The wind sector will need to bridge an important gap with the new NECPs – the industry is seeing annual wind capacity installations of 16GW, but that is nearly halfway short of the 28.5GW needed for Europe to stay on track to its climate objectives, says Zipf. “Obviously we are not on track to reach the 2030 targets,” he adds.

“The new NECPs that are drafted this year should take this into account and be more ambitious than governments have been over the last three, four years, because some time has been wasted already,” he continues.

Keep up with Energy Monitor: Subscribe to our weekly newsletter

NECPs are not only about targets, however, but also the policies needed to meet them. In this sense, WindEurope has identified three factors that could make or break the deployment of wind power capacity: auction design, plans to electrify heating, transport and industry, and permitting procedures.

SolarPower Europe has identified the main barriers per country, from workforce and supply chain shortages in Germany, to Italy’s permitting procedures and grid development constraints, to public acceptance of large-scale solar in a number of countries.

Delays and lack of consultation

The Commission has not yet published notifications of any updated NECPs it has received on its website. While the draft NECPs are expected by the end of this week, it is likely that most of the plans will come late.

“We heard from some of them [national governments] that they might be as late as September or even the end of the year, especially those that depend on national legislation,” said CAN Europe’s Boszó.

Member states such as France depend on national legislation that is expected to be finalised over the summer to finish their NECPs. Meanwhile, little consultation has so far been seen in other larger EU nations like Germany and Italy, added Boszó. Only the Croatian and Danish draft NECPs are known to be ready, she said at the June briefing.

The lack of consultation prior to submitting the draft is precisely what many NGOs have been complaining about.

EU capitals are required by the Energy Union governance regulation to hold regular and comprehensive public consultations on their NECPs.
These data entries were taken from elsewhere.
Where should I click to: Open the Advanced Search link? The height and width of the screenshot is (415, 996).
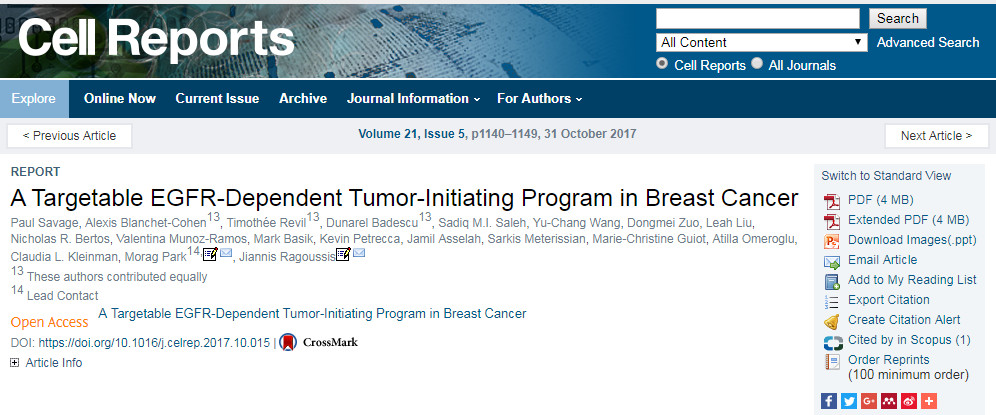click(x=928, y=43)
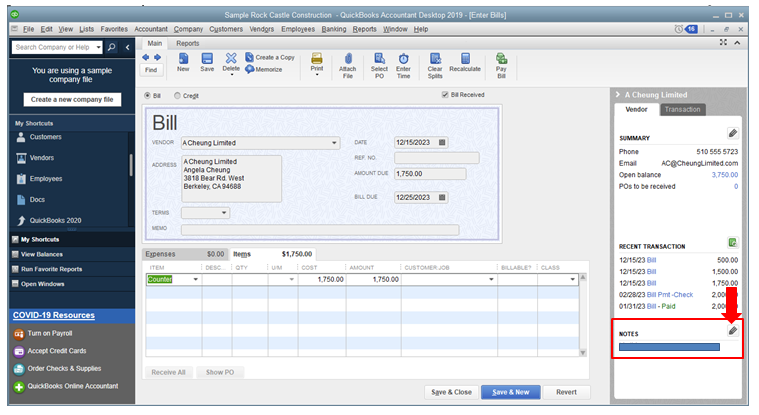This screenshot has height=415, width=759.
Task: Expand the Terms dropdown
Action: (x=223, y=212)
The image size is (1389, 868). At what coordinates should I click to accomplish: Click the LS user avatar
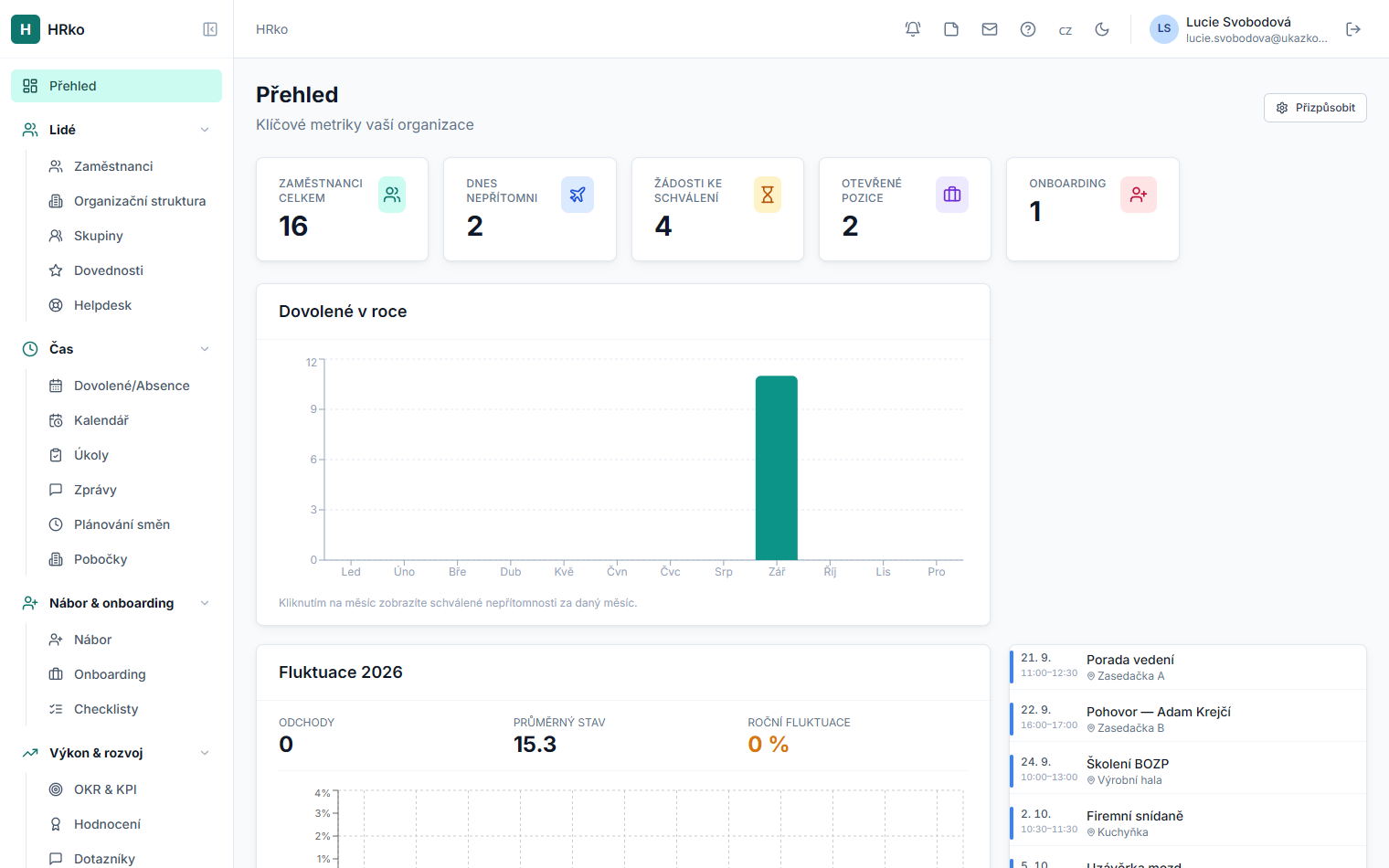pos(1164,29)
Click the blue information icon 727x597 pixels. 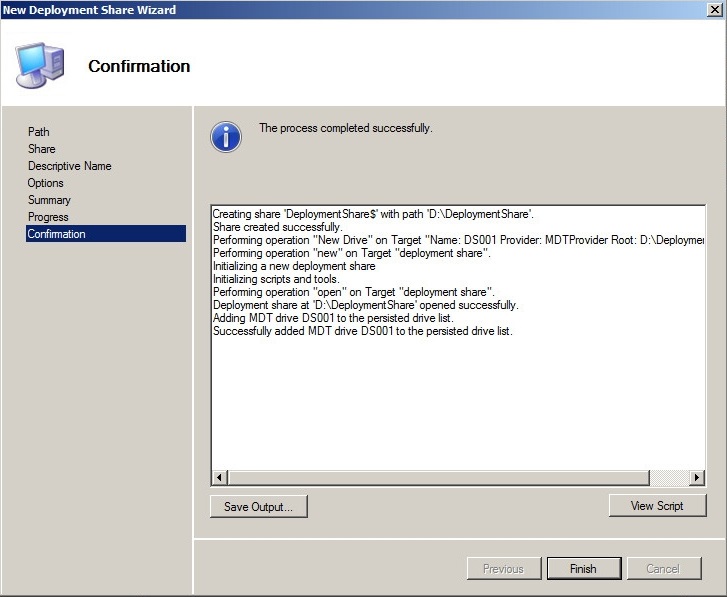[x=226, y=136]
This is also an obligation under the Aarhus Convention on the access to information, public participation in decision-making and access to justice in environmental matters of 1998, of which the EU and its member states are signatories.

Read more from this author: Anna Gumbau

An analysis by the NGOs WWF and CAN Europe found that few EU countries had started any sort of public consultation two months before the deadline, and only in three of them – Croatia, France and Luxembourg – had any dialogues between local, regional and national authorities been set up.
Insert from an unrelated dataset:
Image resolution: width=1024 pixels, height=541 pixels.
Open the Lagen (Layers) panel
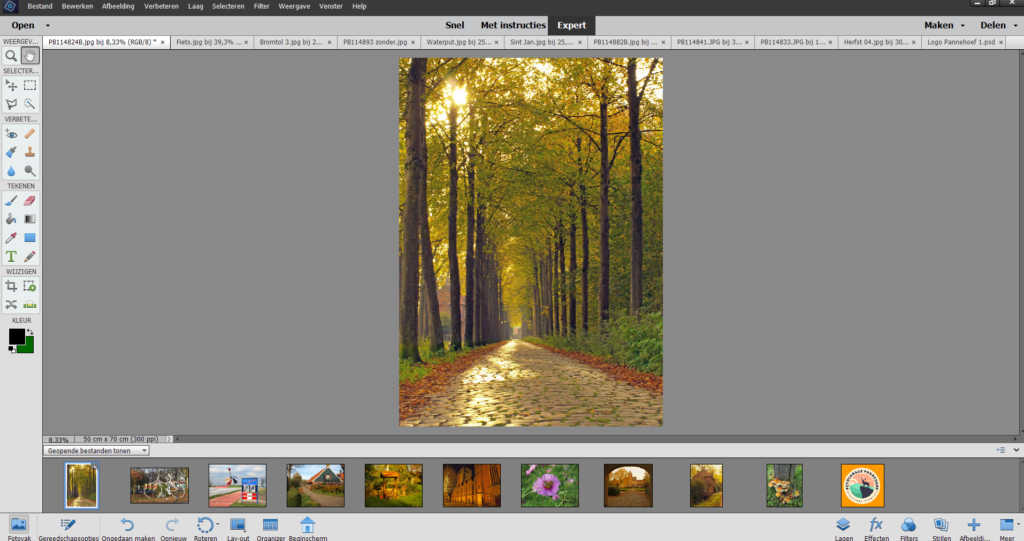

The EU can do little to enforce compliance of the 30 June NECP submission deadline or to ensure that public consultations are properly taking place, say NGOs.

“We urge [the Commission] to employ influence and your services’ resources to address this lack of democratic decision-making in the NECP revision and we remain ready to support these tasks,” said an NGO coalition in an open letter to the EU’s executive on 19 April.
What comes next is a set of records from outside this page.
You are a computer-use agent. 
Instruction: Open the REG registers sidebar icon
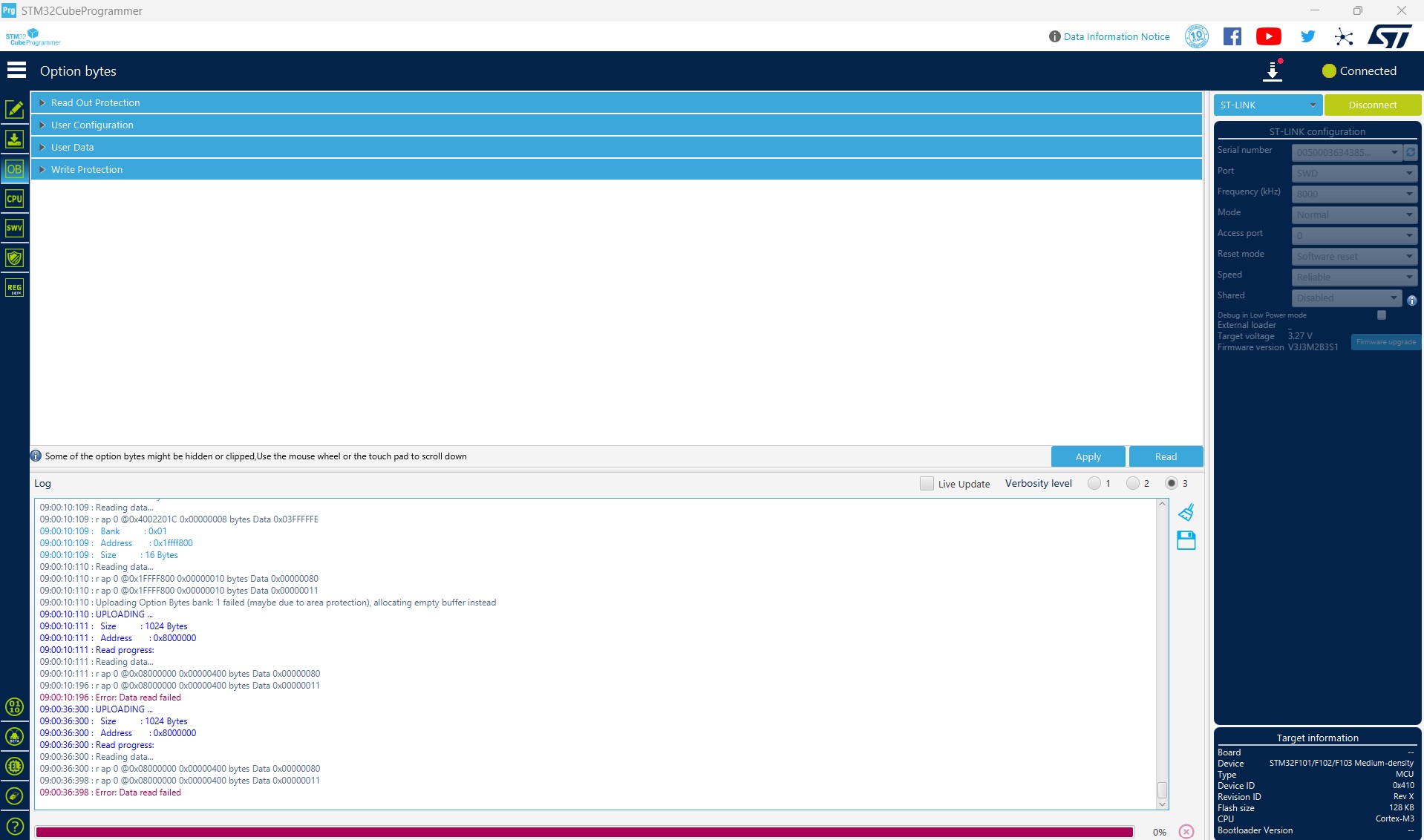click(14, 288)
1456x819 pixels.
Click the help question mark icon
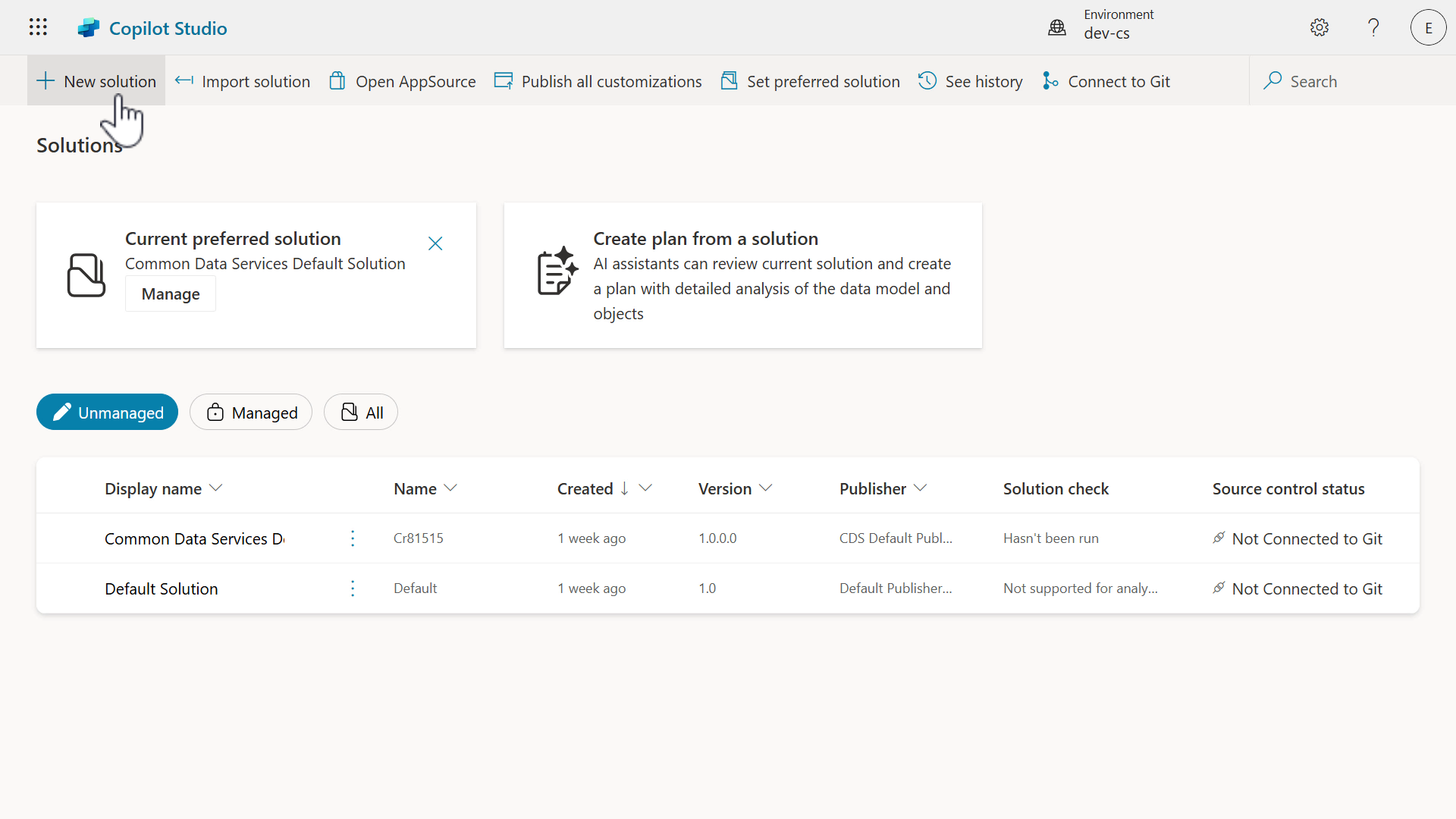1373,27
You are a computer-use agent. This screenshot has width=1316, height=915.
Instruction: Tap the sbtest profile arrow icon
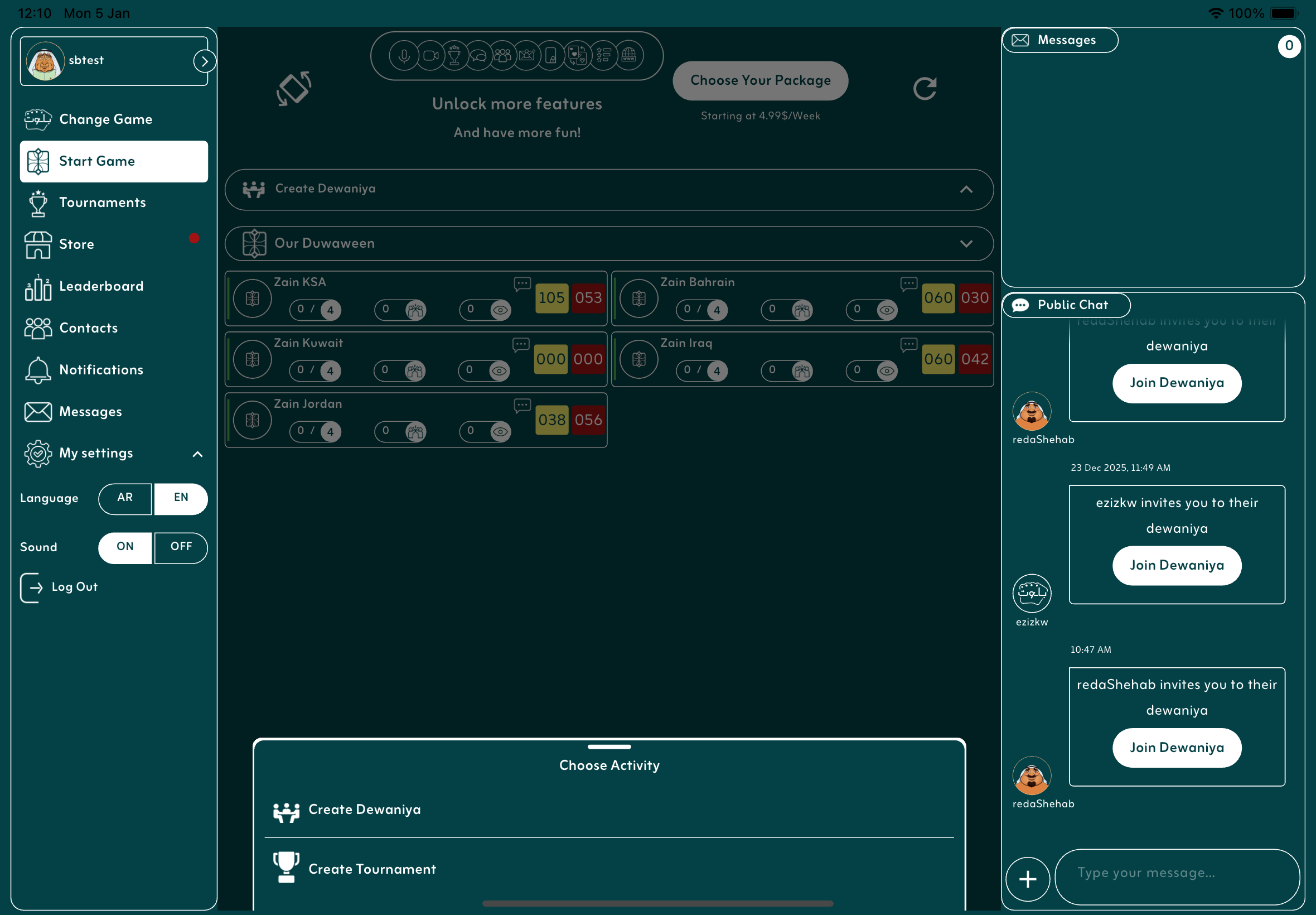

As renewable energies and the energy transition are questioned in some EU member states, citizens need information and engagement.

“It is important to know if your member state has more of a vision for utility-scale PV or big projects requiring land, permitting and public acceptance, or if it is going to be about solar rooftop mostly [which requires a different kind of empowerment],” says SolarPower Europe’s Bonadio.

“NECPs give visibility to investors but also to citizens,” he sums up.